Hier, sous le titre « Candidats mondialistes : il faut lever les ambigüités », je vous ai proposé une réflexion sur la manière dont on pourrait « apprivoiser » la mondialisation économique, de façon à mettre un terme à la jungle actuelle, sans tout jeter par la fenêtre.

Examinons aujourd’hui une autre façon d’aborder la mondialisation, avec une autre clé d’entrée : le capitalisme actuel. Tout d’abord, y a-t-il un problème avec le capitalisme ? Selon le Président fondateur du Forum Economique Mondial de Davos, Monsieur Klaus Schwab, que l’on ne peut soupçonner d’être incompétent en économie, la réponse est oui.

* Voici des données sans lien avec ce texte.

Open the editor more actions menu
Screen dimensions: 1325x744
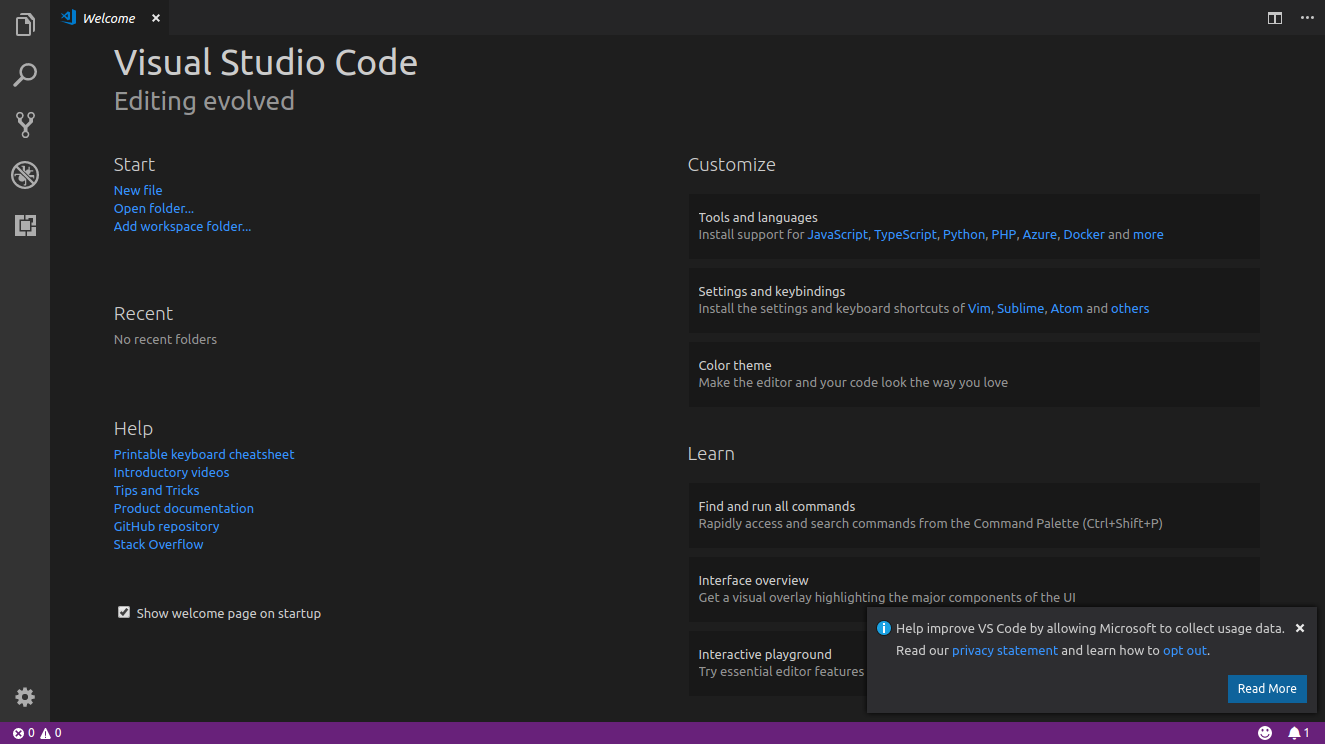(x=1307, y=17)
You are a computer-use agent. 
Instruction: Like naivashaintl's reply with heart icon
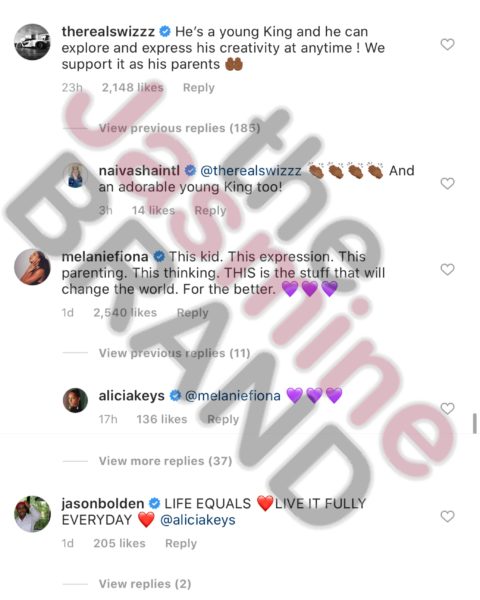447,184
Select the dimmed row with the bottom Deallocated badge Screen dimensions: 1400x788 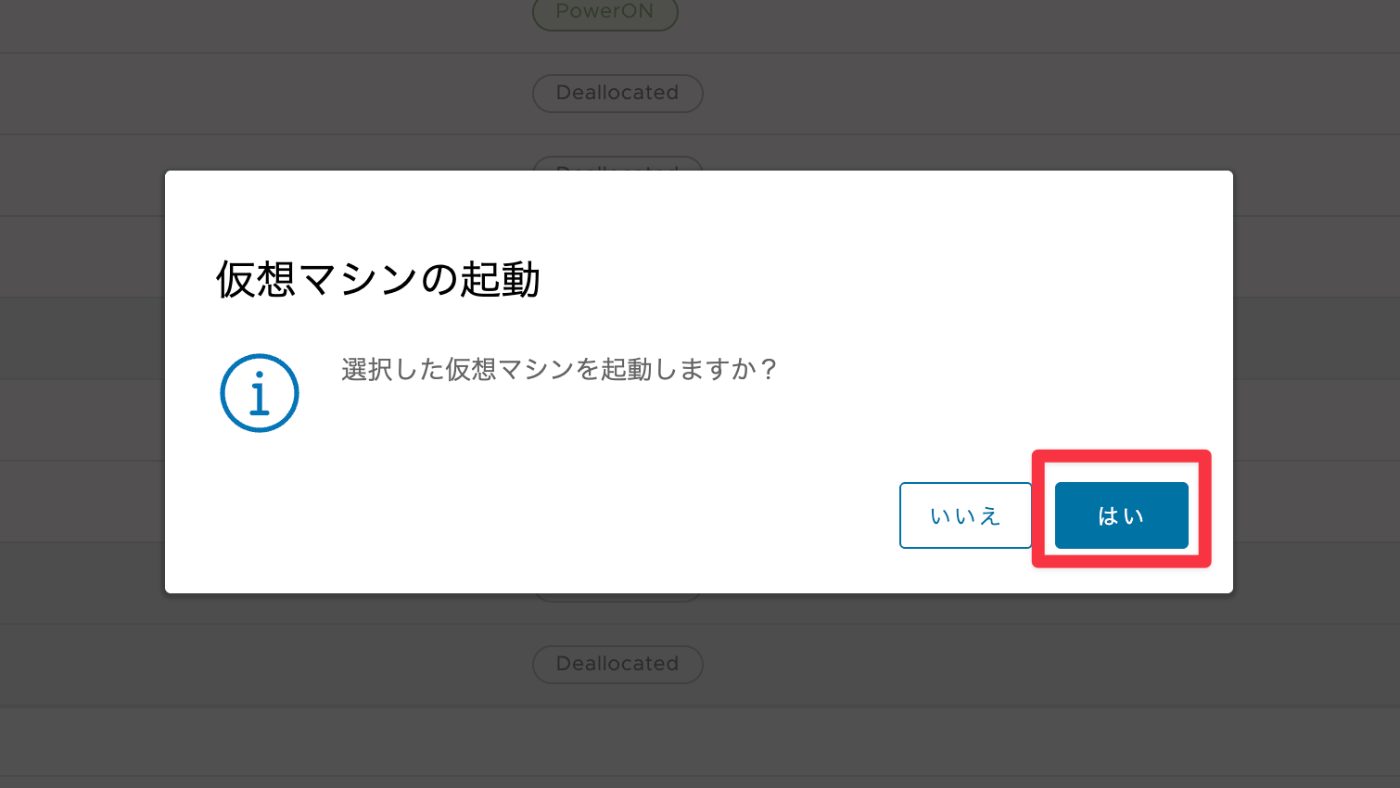(x=700, y=665)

Klaus Schwab s’est d’ailleurs exprimé sur ce sujet dans le Figaro le 16 janvier dernier. Voici ce qu’on peut y lire : «Il faut une réforme du système capitaliste. Les gens ne s'y identifient pas en raison de trois sortes de défaillances : la corruption, le court-termisme des acteurs, des mécanismes fondés sur la méritocratie qui en tant que tels engendrent des gagnants et des perdants, or les premiers tendent à se désintéresser totalement du sort des seconds !», expliquait-il de façon incisive lors d'un récent passage à Paris.

Parfait, mais comment inverser cet engrenage fatal ?

Dans un article publié dans Le Monde du 26 janvier 2012 (cinq ans déjà), sous le titre : « Abandonnons les excès du capitalisme pour plus d'engagement social », le même Klaus Schwab nous fournissait une première réponse : « Dans le système capitaliste d'origine, nous faisions une nette différence entre, d'une part, l'entrepreneur qui assume le risque de ses investissements et qui est rémunéré en conséquence par du profit et, d'autre part, le manager, dont l'objectif professionnel est d’assurer l’avenir à long terme de l'entreprise dans l'intérêt de tous les actionnaires. Le manager été associé aux intérêts des détenteurs de capitaux par un système de bonus exagéré, ce qui a perverti le système. C'est là que réside la racine du mal, car elle entraîne des rémunérations excessives et mine l'éthique professionnelle du manager. »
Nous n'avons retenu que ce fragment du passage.